German Alexeyevich Fyodorov-Davydov (Герман Алексеевич Фёдоров-Давыдов; 17 July 1931 – 13 April 2000) was a Russian archaeologist and numismatist. He was a leading expert on the nomadic civilizations of the Middle Ages and their coinage. His excavations of the medieval towns on the banks of the Volga River (in its lower reaches) opened a new chapter in the study of the Golden Horde. He also excavated the Sarmatian and Bronze Age kurgans (mostly in the Astrakhan Oblast) and explored the remains of Old Urgench.

== Life and achievements ==
German Fedorov-Davydov was born in a family of highly educated, impoverished nobility, with old tradition of science; one of his ancestors was a rector of the Moscow University in the 19th century. His father Aleksei Fedorov-Davydov, was a Soviet art historian and university professor.

German Fedorov-Davydov graduated from the Moscow State University (historical division) in 1954 majoring in archeology.
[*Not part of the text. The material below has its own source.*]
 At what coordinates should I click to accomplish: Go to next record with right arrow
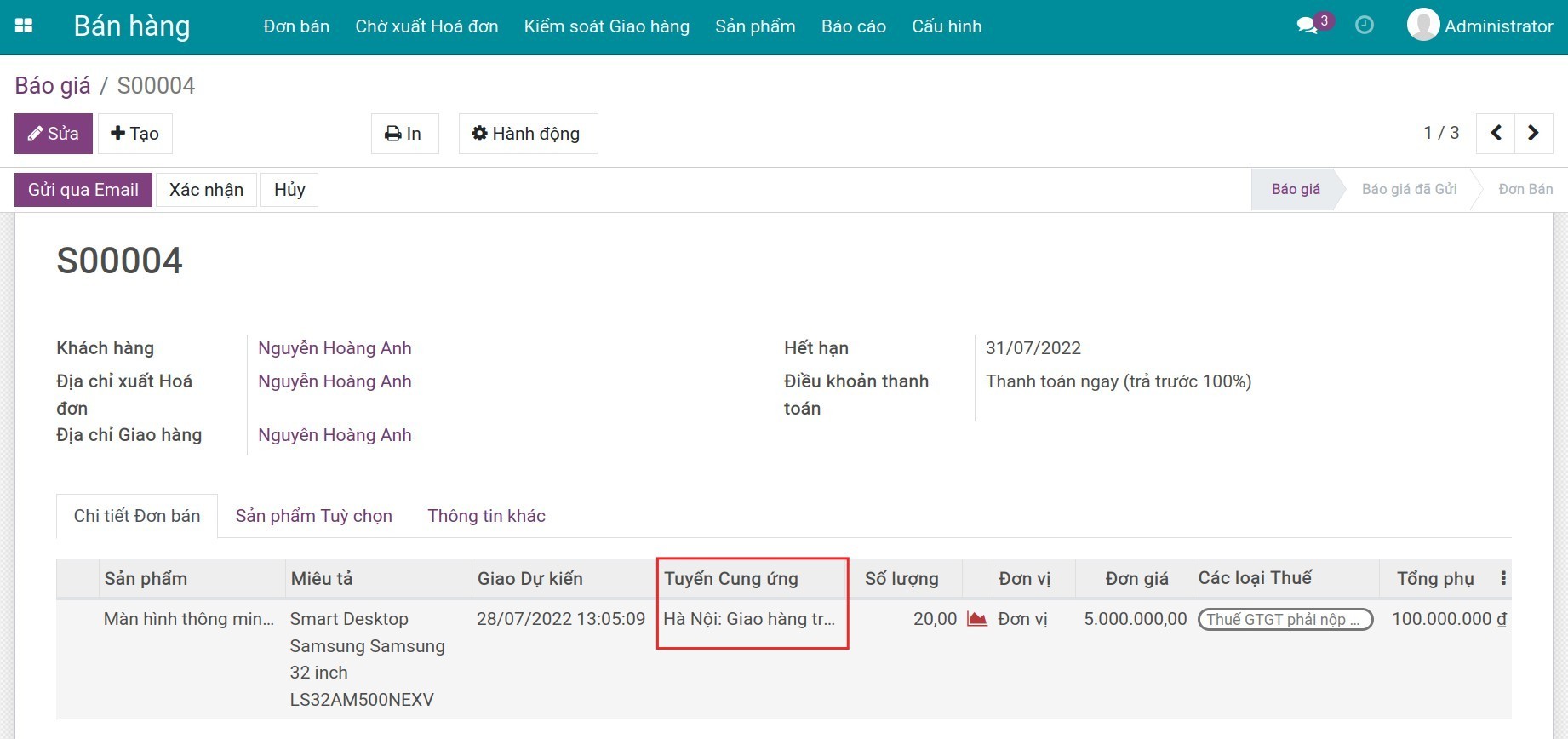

In 1969 he became a professor in the Archeology Institute of the USSR Academy of Science, his post-graduate and doctoral monographs were "Altyn Orda coin hoards" (1957), and "East European Nomads from 10th to 14th centuries" (1966). From 1960, he taught at the Moscow State University.

German Fedorov-Davydov was a field archeologist. From 1950 he constantly participated in archeological expeditions: to Khwarazm, Tatarstan, Chuvashia, Tunis, Mongolia, South Korea. From 1960 to 1990, Fedorov-Davydov headed the Volga regional archeological expedition of the Moscow University and Archeology Institute. In his publications German Fedorov-Davydov illuminated actual historical problems almost state-forbidden at that time. German Fedorov-Davydov was instrumental in organization of wide scale excavation of the capital Sarai (Sarai Berke and Sarai Djadid, New and Old Sarais), and other cities in the Volga region. G. Fedorov-Davydov continued traditions of pre-revolutionary numismatists (such as Christian Martin Frähn), contributing to the knowledge in the field, including the birth and development of the Russian monetary system and terminology.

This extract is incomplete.